▸ **RECORD EXTRACTS**:
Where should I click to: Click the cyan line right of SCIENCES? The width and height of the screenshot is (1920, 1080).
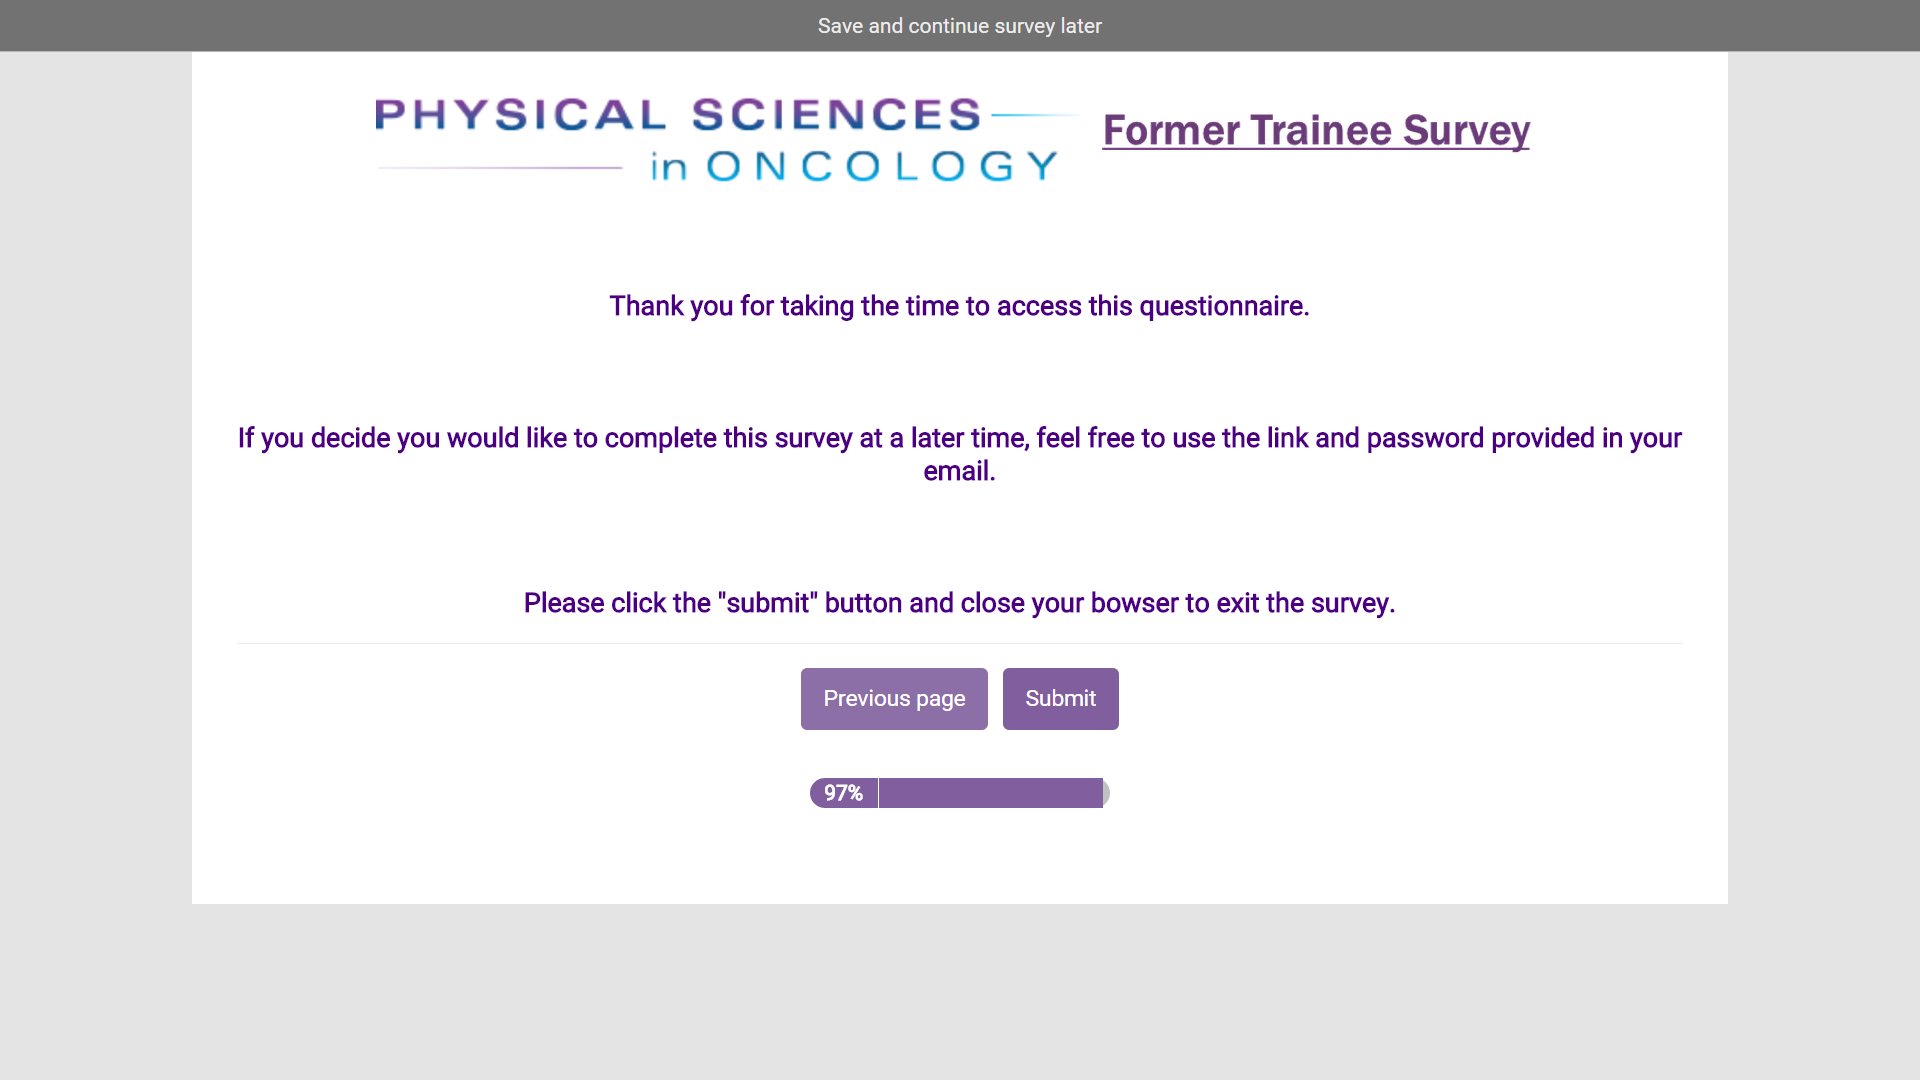[x=1035, y=115]
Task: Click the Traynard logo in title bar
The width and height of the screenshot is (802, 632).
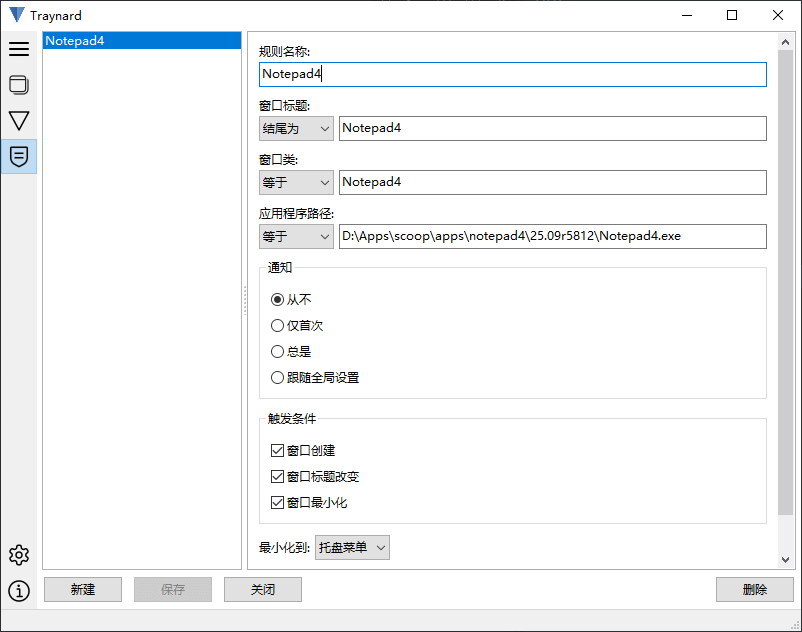Action: (x=16, y=15)
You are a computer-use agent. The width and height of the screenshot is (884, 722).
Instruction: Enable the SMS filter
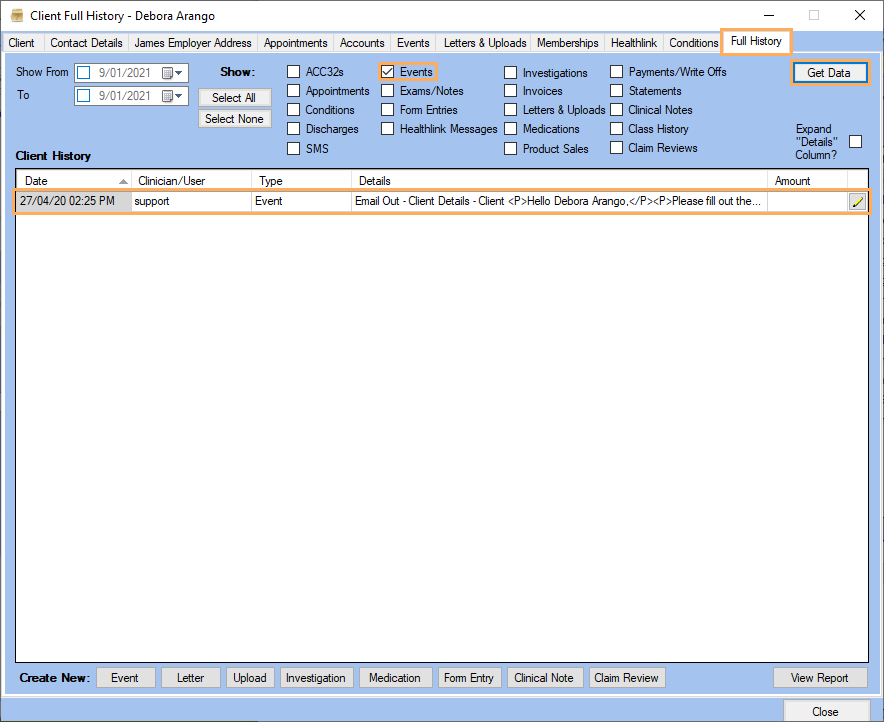(292, 148)
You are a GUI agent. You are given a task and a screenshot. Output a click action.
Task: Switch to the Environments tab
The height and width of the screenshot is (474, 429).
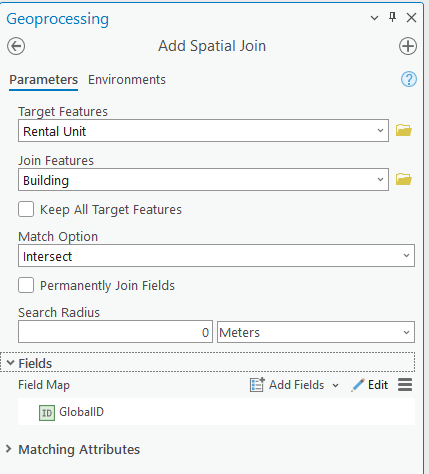(127, 80)
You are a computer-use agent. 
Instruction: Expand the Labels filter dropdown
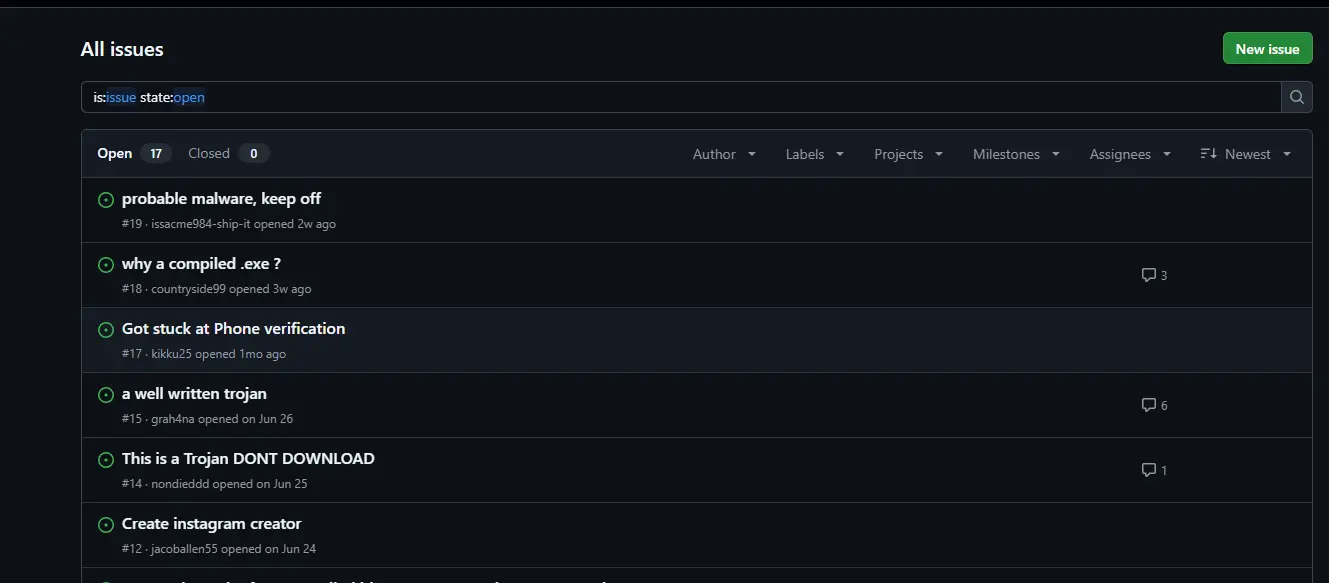pyautogui.click(x=815, y=154)
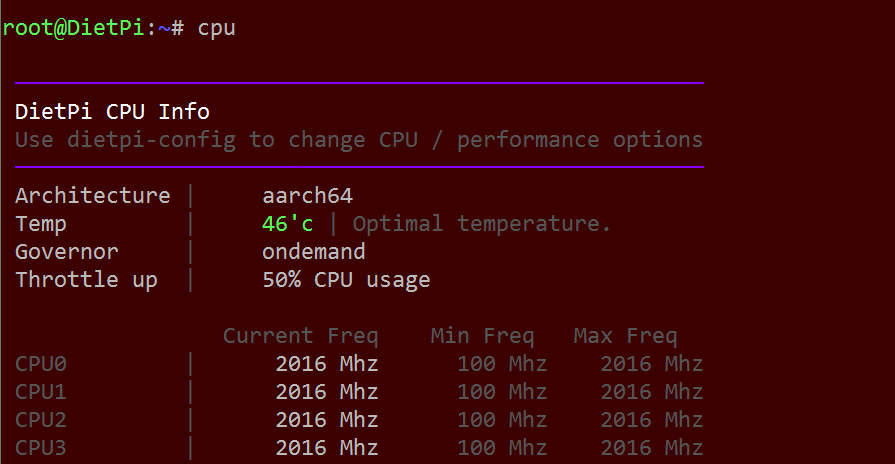Screen dimensions: 895x464
Task: Select the Governor label
Action: point(67,252)
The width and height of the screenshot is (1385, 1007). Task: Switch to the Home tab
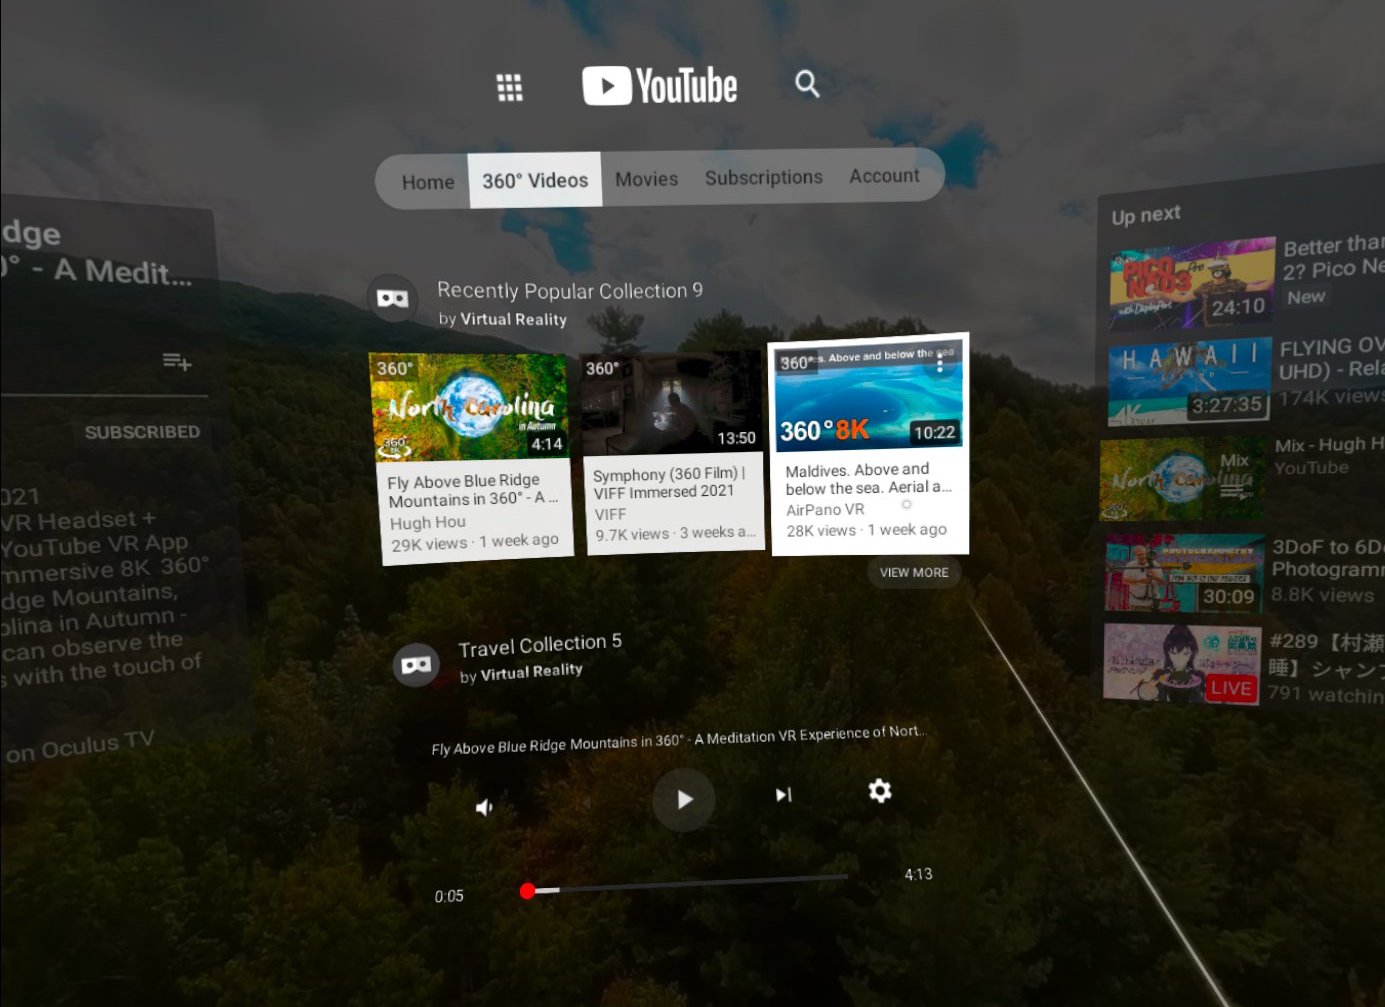[x=428, y=181]
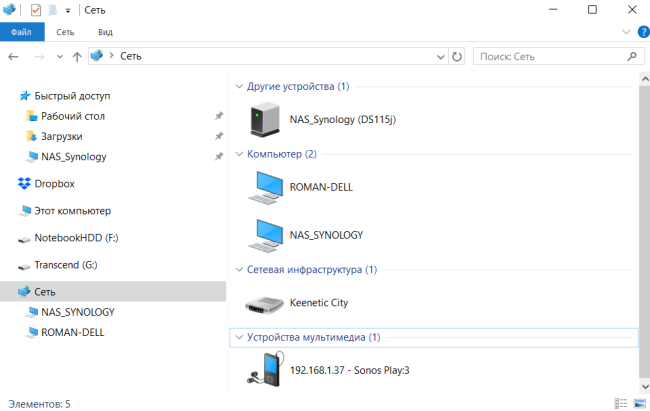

▸ **REQUIREMENT**:
Extract, word for word, every line from the one holding "The width and height of the screenshot is (1385, 1007)." through the closing line of the data above. Do not include any pictures.

▸ **RESPONSE**:
The width and height of the screenshot is (1385, 1007). Task: Switch to the Home tab
[x=428, y=181]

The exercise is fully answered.